I am stopping at Tiberias in a little German hotel where I have a comfortable room looking out on the water. Tiberias is the largest settlement on the sea. It lies on the western shore at the southern end, within a mile or so of the Horns of Hattin where it is said Christ delivered the Sermon on the Mount. It is only a short sail from where the Jordan flows out to the Dead Sea, and from Semakh, where the railroad now goes north on its way from Haifa to Damascus.
The city was the capital of Galilee, and it was at the height of its prosperity when Christ was living at Capernaum. It was founded by Herod Antipas, the son of Herod, the baby killer, and was named after the Roman Emperor Tiberias. It was constructed while Christ was living in Nazareth, and was a new and thriving city during His residence at Capernaum. It is doubtful that He even visited it, for the Bible does not mention His doing so.
The city had a palace and a race course in those days, and after the destruction of Jerusalem it became the chief seat of the Jewish nation. It is still one of the three holy cities of the Jews and it has many Israelites among its citizens. They go about in long coats and caps bound with fur, and are noted for their piety and for their knowledge of the Talmud. Many of them are Spanish Jews who have come here to live on account of the holiness of the city.
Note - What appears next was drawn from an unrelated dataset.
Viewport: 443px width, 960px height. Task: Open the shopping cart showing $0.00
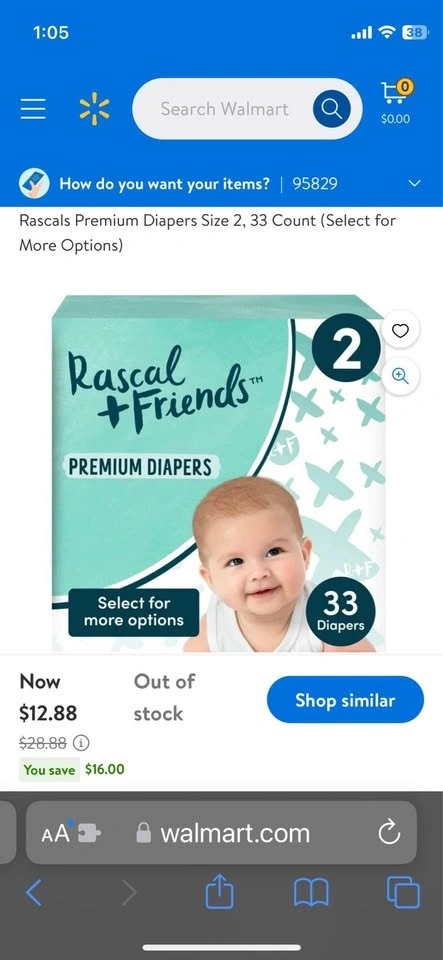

The Tiberias of to-day is not attractive. It is a mass of gray stone and brick buildings, with flat roofs painted white. The streets are narrow and filthy and smell to heaven. The Arabs have a saying that the king of the fleas lives here. The human population is something like eight thousand, of whom about two thirds are Jews and the remainder Mohammedans and Christians. The Jews have ten synagogues and there is also a Mohammedan mosque. The northern limits of the place are marked by the ruins of the Roman town, and the remains of its walls and a gate are still standing.
The hot springs on the shores of the lake a half mile from the city, which were famous in the days of the Romans, are still used. They are in many respects similar to those of Carlsbad, the waters containing sulphur, chloride of magnesia, and iron. They are good for skin diseases, and if they were under American management might be made to pay well. One of the most interesting and valuable institutions in this city is the hospital belonging to the Scottish missionaries. It has thousands of patients a year and is doing great good.
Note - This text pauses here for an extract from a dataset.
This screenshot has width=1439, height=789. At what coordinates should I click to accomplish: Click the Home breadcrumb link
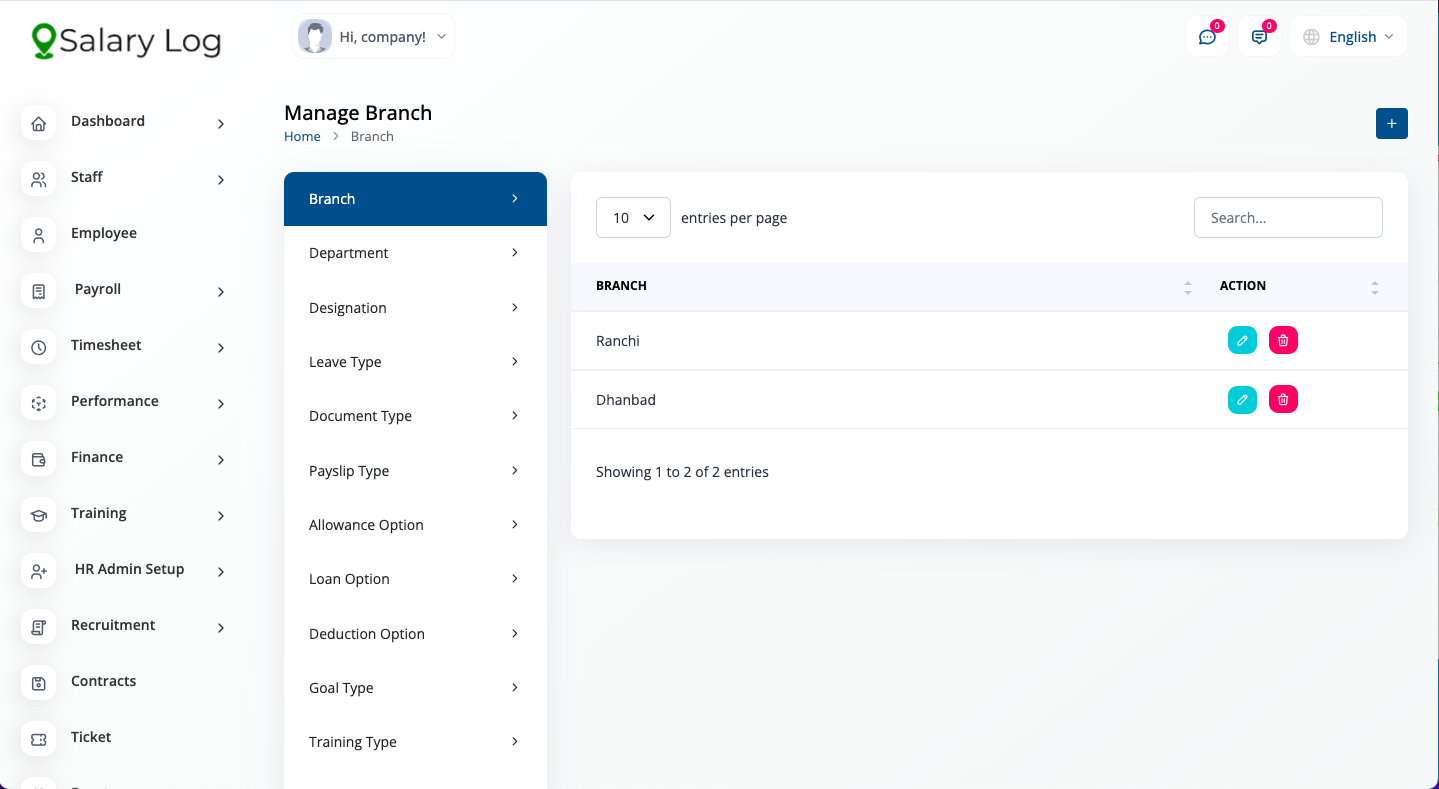[x=302, y=136]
I came here from Nazareth riding over the mountains of Galilee. The road is fairly good, although it is up and down hill all the way. About six miles from Nazareth I stopped at the village of Cana where our Lord was a guest at the wedding feast and turned the water into wine. I even saw the stone jars or tubs which the people who own one of the churches there say were the jars used for that miracle. They are kept inside the church, and it took several fees to get to them. They are great limestone receptacles, looking much like mortars, and it is likely that wheat was ground in them by means of a pestle.
I also visited the spring at Cana. As there is only one, it must have been from there that the water which was turned into wine was obtained. Four camels, six sheep, and two cows were drinking at it as I stopped, and a half-dozen girls with water-bags were waiting for their family supply. It is probable that Cana was much larger and more prosperous in the days of our Saviour than now.